19 January 2020

Robots Built Using Frog Cells

A team of scientists has repurposed living cells (scraped from frog embryos) and assembled them into entirely new life-forms. These millimeter-wide ‘xenobots’ can move toward a target, perhaps pick up a payload and heal themselves after being cut. The new creatures were designed on a supercomputer at UVM and then assembled and tested by biologists at Tufts University. This research designs completely biological machines from the ground up. With months of processing time on the Deep Green supercomputer cluster at UVM's Vermont Advanced Computing Core, the team used an evolutionary algorithm to create thousands of candidate designs for the new life-forms. Attempting to achieve a task assigned by the scientists like locomotion in one direction the computer would, over and over, reassemble a few hundred simulated cells into myriad forms and body shapes. As the programs ran the more successful simulated organisms were kept and refined, while failed designs were tossed out. After a hundred independent runs of the algorithm, the most promising designs were selected for testing. 

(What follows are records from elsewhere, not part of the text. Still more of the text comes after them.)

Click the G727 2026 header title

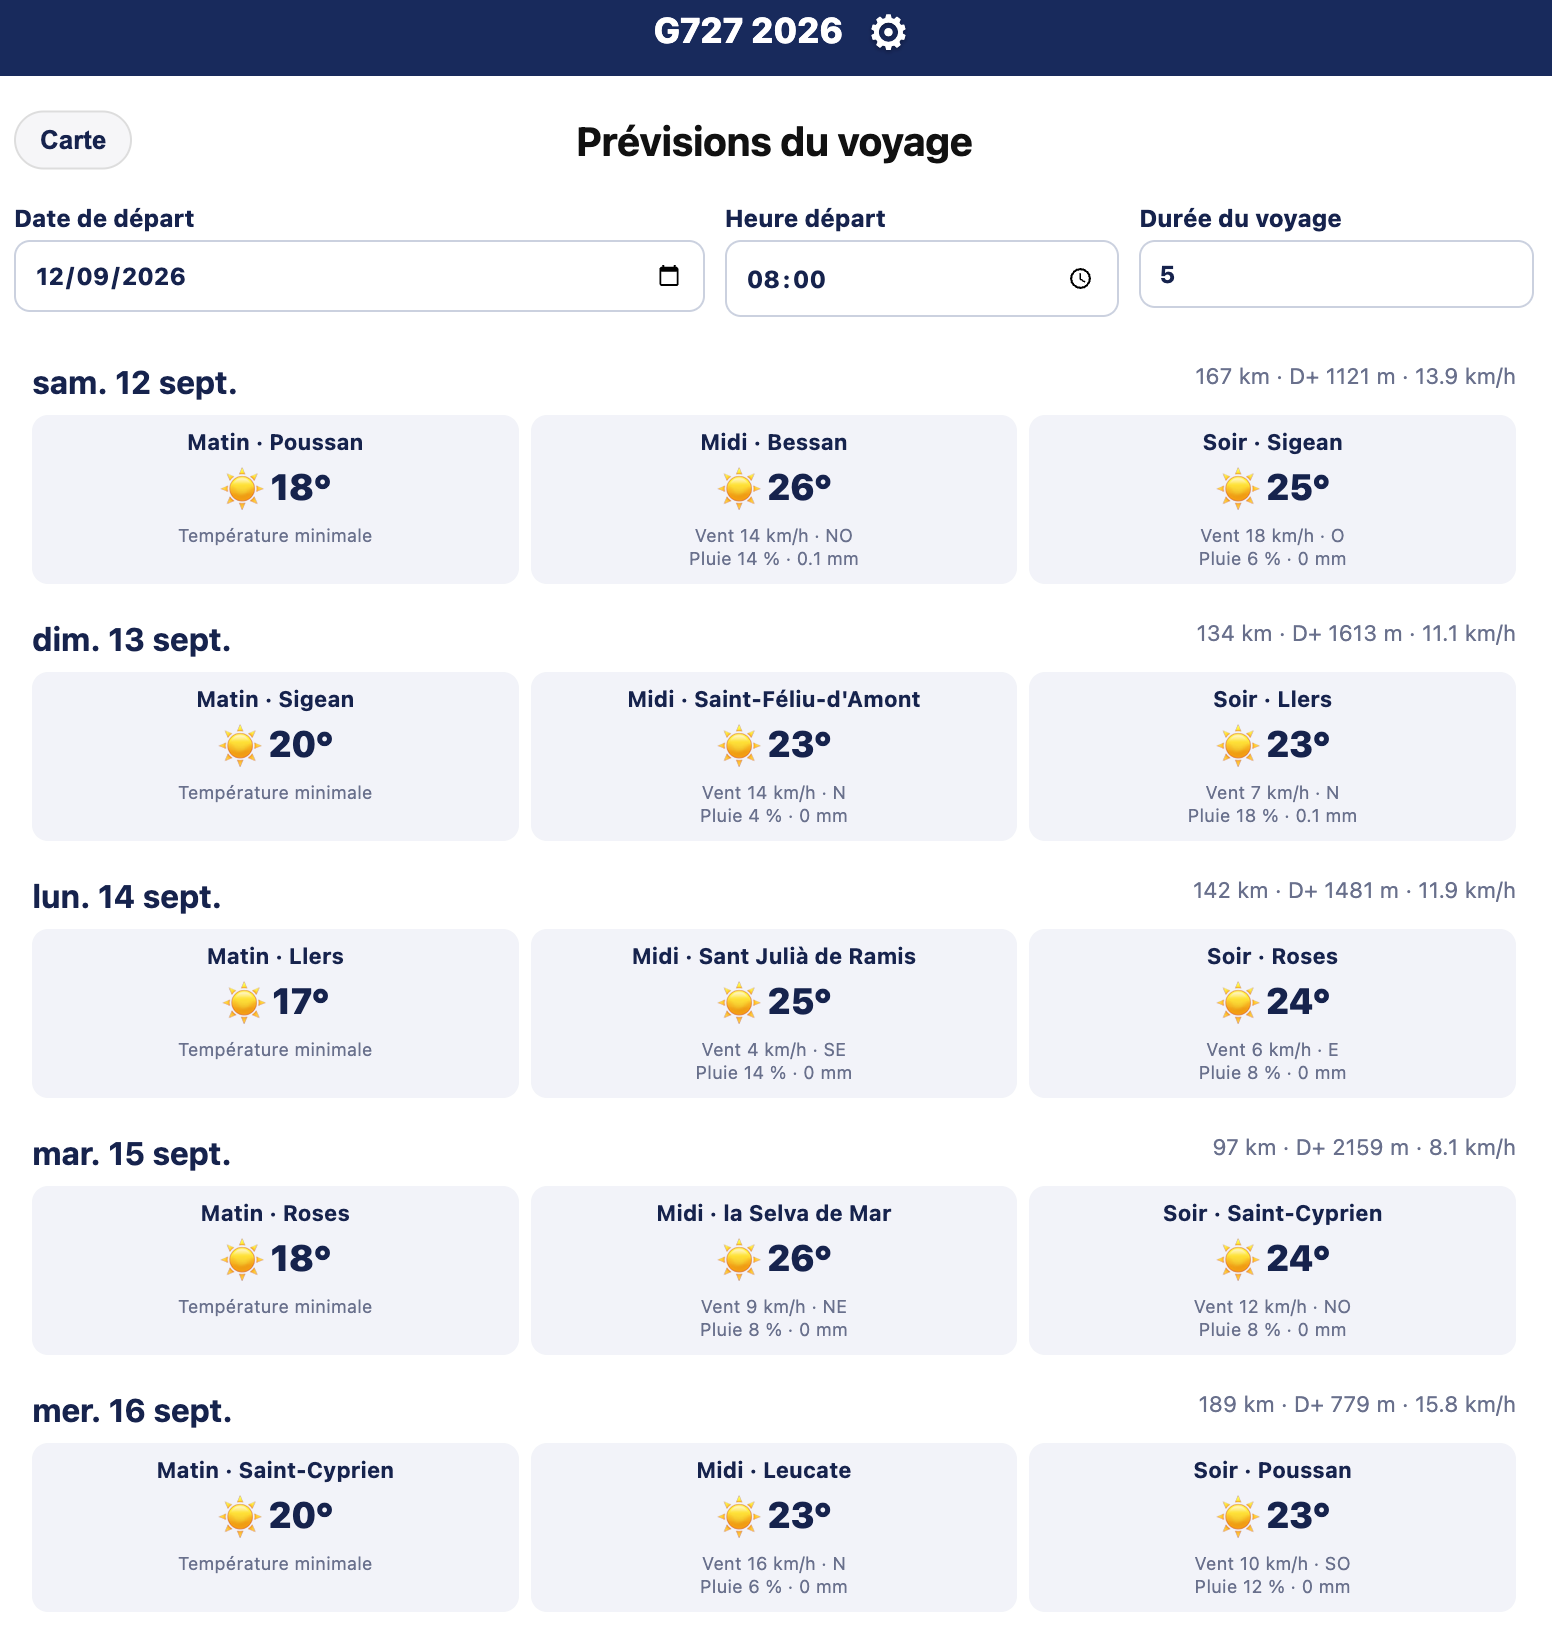coord(748,31)
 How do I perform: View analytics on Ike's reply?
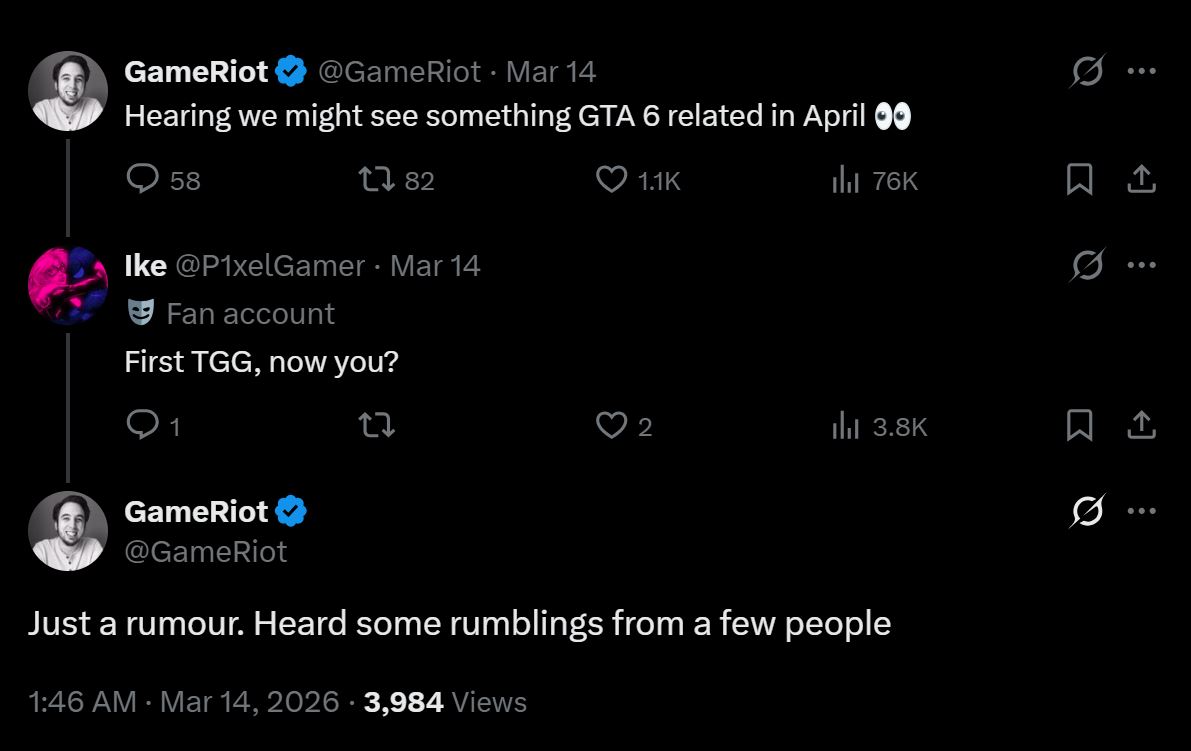coord(848,425)
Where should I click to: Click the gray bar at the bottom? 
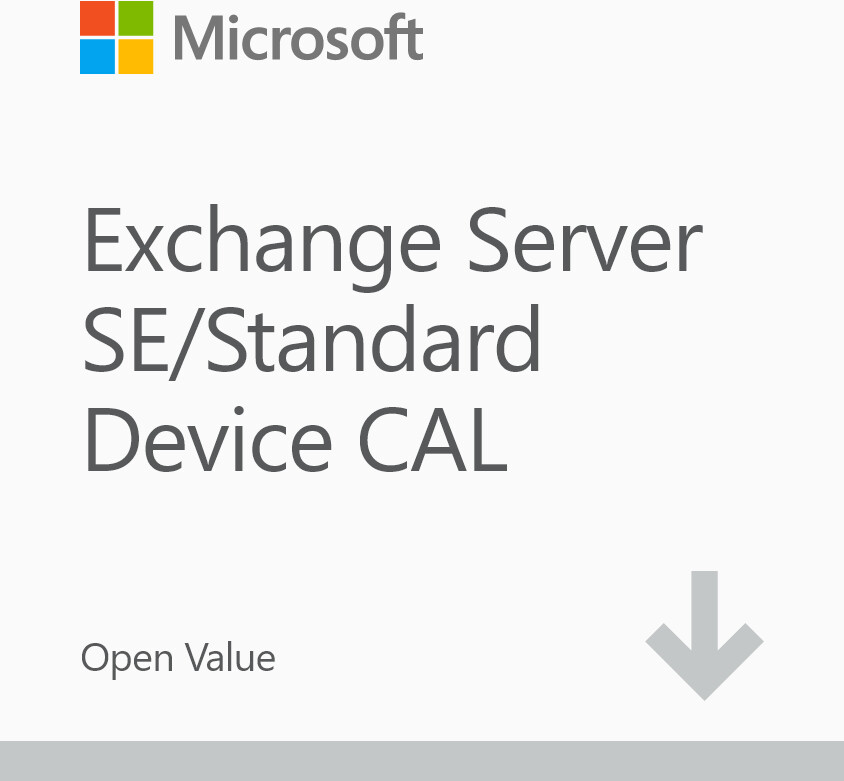422,761
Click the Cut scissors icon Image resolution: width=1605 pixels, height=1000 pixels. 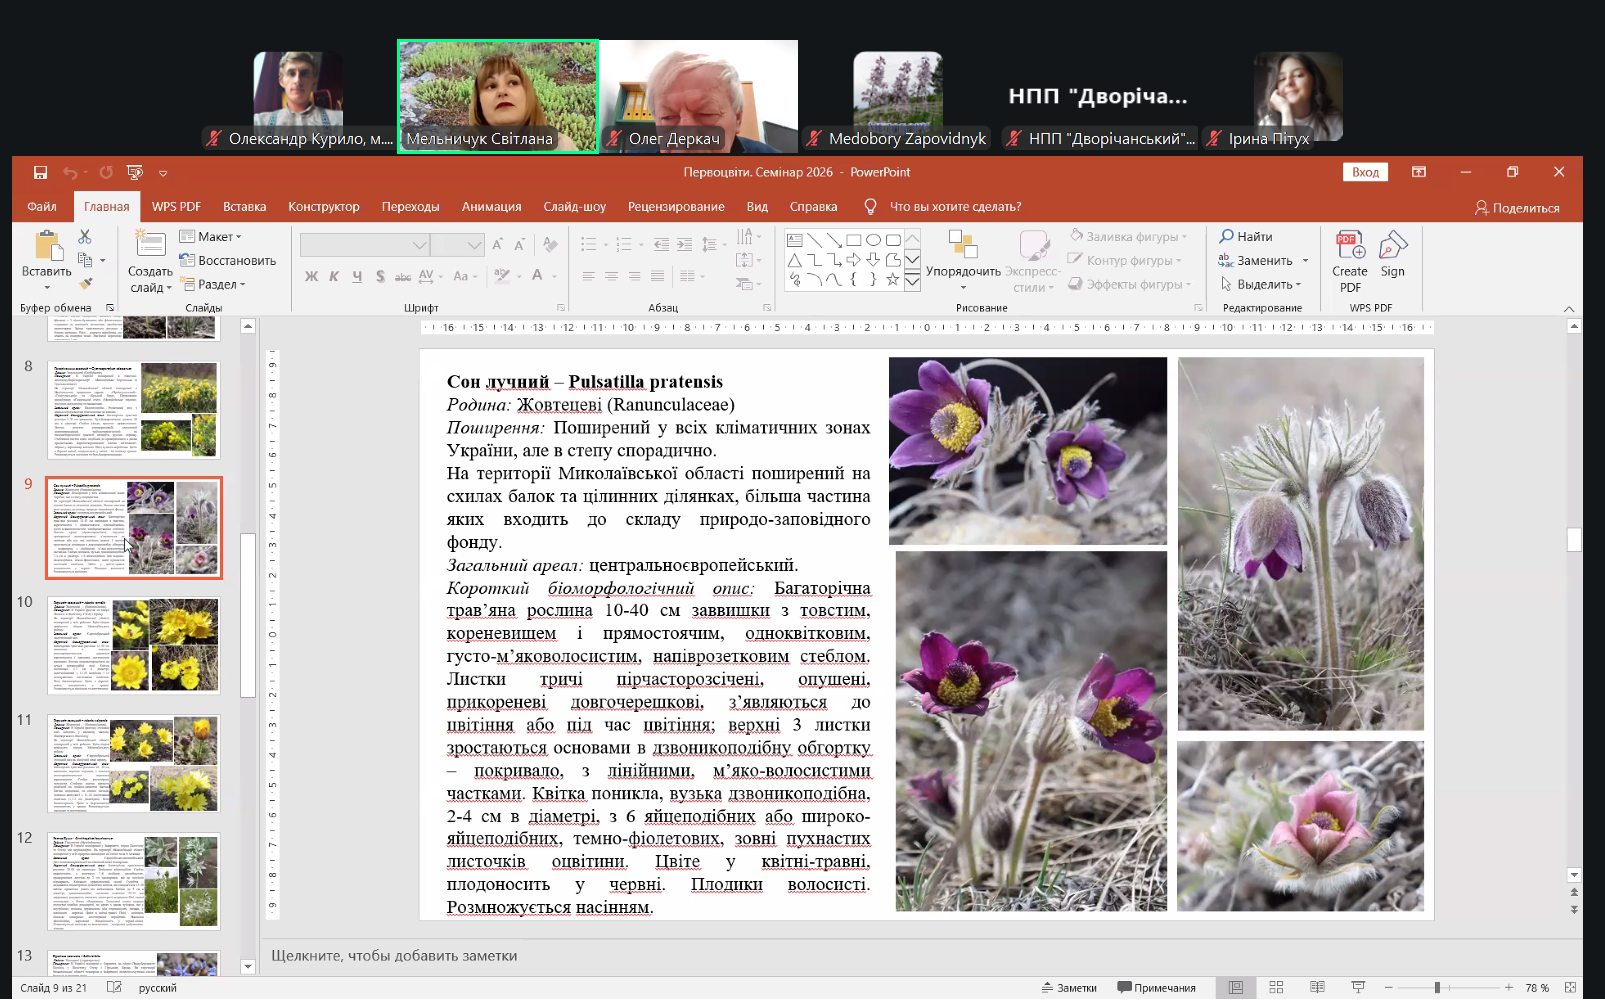click(x=85, y=237)
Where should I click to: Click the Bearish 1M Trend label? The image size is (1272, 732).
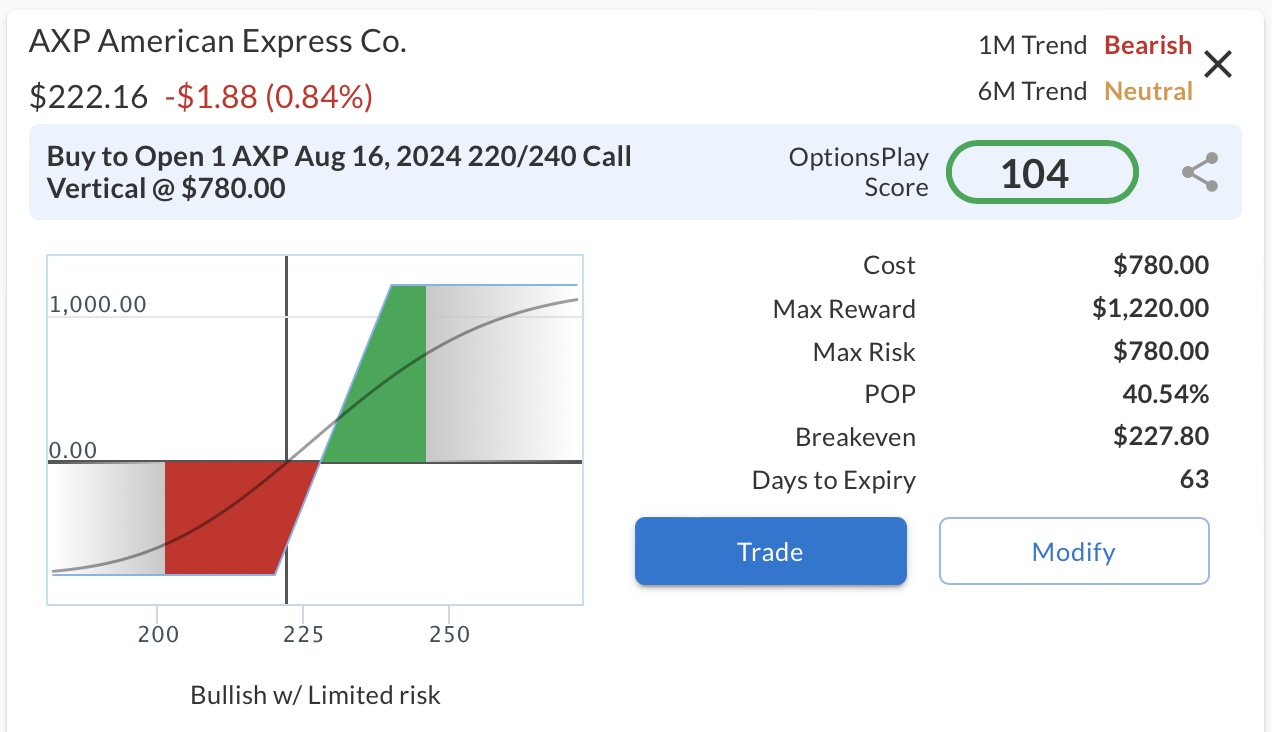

Next, researchers transferred the in silico designs into life. First they gathered stem cells, harvested from the embryos of African frogs, the species Xenopus laevis. These were separated into single cells and left to incubate. Then, using tiny forceps and an even tinier electrode, the cells were cut and joined under a microscope into a close approximation of the designs specified by the computer. Assembled into body forms never seen in nature, the cells began to work together. The skin cells formed a more passive architecture, while the once-random contractions of heart muscle cells were put to work creating ordered forward motion as guided by the computer's design, and aided by spontaneous self-organizing patterns allowing the robots to move on their own. These reconfigurable organisms were shown to be able move in a coherent fashion and explore their watery environment for days or weeks, powered by embryonic energy stores. Turned over, however they failed and later tests showed that groups of xenobots would move around in circles.